The book is based on a South Carolina statute that makes it a felony for an adult to send e-mail to a minor if the e-mail is intended to entice the minor. The story is set in my hometown. Myrtle Beach is a tourist town that swells to big city size during the summer. Despite the seasonal influx, Myrtle Beach is small town South Carolina, southern and rebellious to the core. It's easy to overlook the area's traditional values until they smack you where it hurts, which is just what happens to the hero of E-mail.
I practice law in South Carolina. A couple of years ago I was at a CLE (Continuing Legal Education) Seminar. A brilliant colleague was presenting on a little-known statute from the Palmetto State that makes it a felony to entice a minor to commit a sexual act by e-mail, but if the minor is 17 or over, consent is a defense. Mind you, all you have to do to commit the felony is press send. The communication is the crime!
The story starts in the middle of a Family Court divorce hearing and follows the ensuing felony trial from opening statements to closing arguments. If you enjoy legal suspense you should give E-mail Enticement a read to see how passionate the law can be when it intersects with love.
He sat behind the defense table, staring at the girl being sworn as a witness in his divorce hearing. A nudge from his lawyer, who'd been watching his face, interrupted his thoughts.

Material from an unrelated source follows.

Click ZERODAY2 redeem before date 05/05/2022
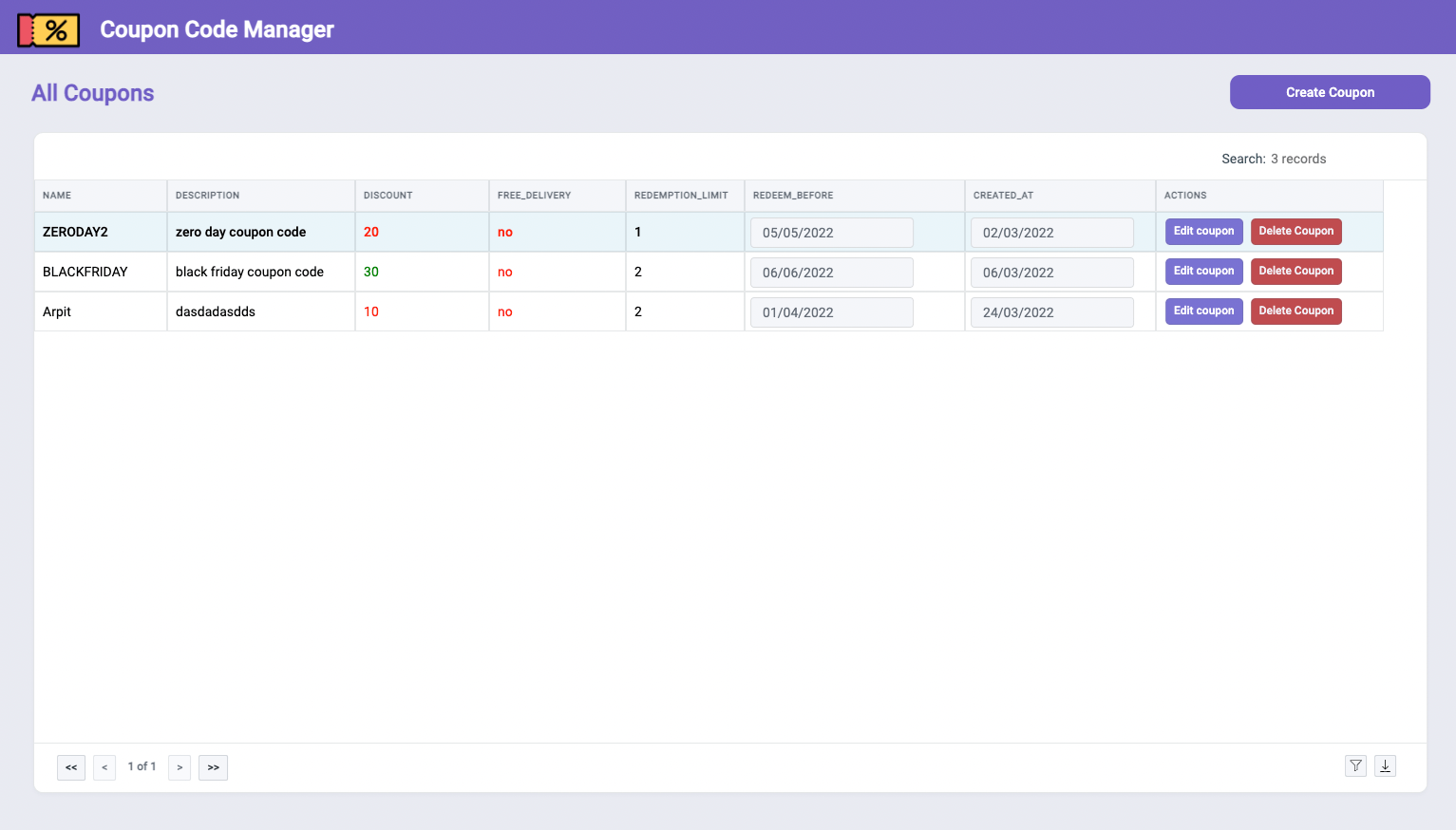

"What does she know?" Jacobs inquired.
"Know about what?" Alix asked.
Jacobs' eyes bored into his client's in silent demand. It went unheeded as the other man's attention never left the girl, following her hands as they smoothed her skirt over her hips before she bit her lower lip and sat down in the witness chair. The lawyer watched his client shift in his seat as his skin tightened over his prominent cheekbones. Alix's dark sparkling eyes and slightly ruddy complexion told the rather portly, balding attorney things he didn't want to know. Under the surreptitiously surveying gaze, Alix moved to straighten the suddenly tighter fit of his pants.
"How far has it gone?"
"What?"
"How far has it gone?" Jacobs repeated the demand that went unheeded a second time.
As Alix's wife's dapper young lawyer, Darby studied his legal pad, Rachel looked up at the familiar black eyes and the courtroom and lawyers disappeared. Her eyes worshipped as his devoured.
"Damn," mumbled Jacobs, shooting a glance at Sue. Alix's soon-to-be ex wasn't the brightest bulb in the pack, but how could she miss this? She didn't even look up, absorbed again, as she had been for most of the trial, in the lengthy financial declaration of the Greek billionaire trying to leave her with a prenuptial agreement giving her measly two million. Her mind was so full of dollar signs that she missed the path to her goal for a much higher settlement currently sitting on the witness stand.
Alix mouthed, "It'll be okay. Don't worry. I'm here."
The Judge tilted his head and looked interested.
Jacobs' whisper turned into a hiss. "Damn it, stop it."
With a slight shrug and a wry, self-deprecating grimace, the whispered reply came, softly, tenderly. "I can't."
Jacobs watched his sturdy case tremble on the brink of collapse. At the sink-or-swim moment, Lynch, a young up and comer in the firm, earned himself the partnership that years of work hadn't brought. With a glance at his counterpart at the other table, Lynch observed, "Adam sure seems to have a hard for this witness. Wonder if he's still fishing or has he already cast his line?"
The observation jolted the client's attention to the associate who'd been leering at Rachel since she entered. Tenderness evaporated, replaced by tight anger as the young lawyer winked at the witness. Alix started to rise only to be jerked back down by his attorney's clutching hand.
"Get a grip!" Jacobs instructed.
Angelis subsided to seethe in his seat.
The Judge's shoulders relaxed, though he cast a warning glance at Jacobs who felt his own tension ease. The lawyer suspected that the rage surging through his client was pure green jealousy over the unusually mature teenager, poised ever-so-slightly on the wrong side of eighteen. But the associate sat beside Sue, and the Judge saw one pissed off soon-to-be ex spouse casting angry glances at another. That sight in this venue was so commonplace as to be expected.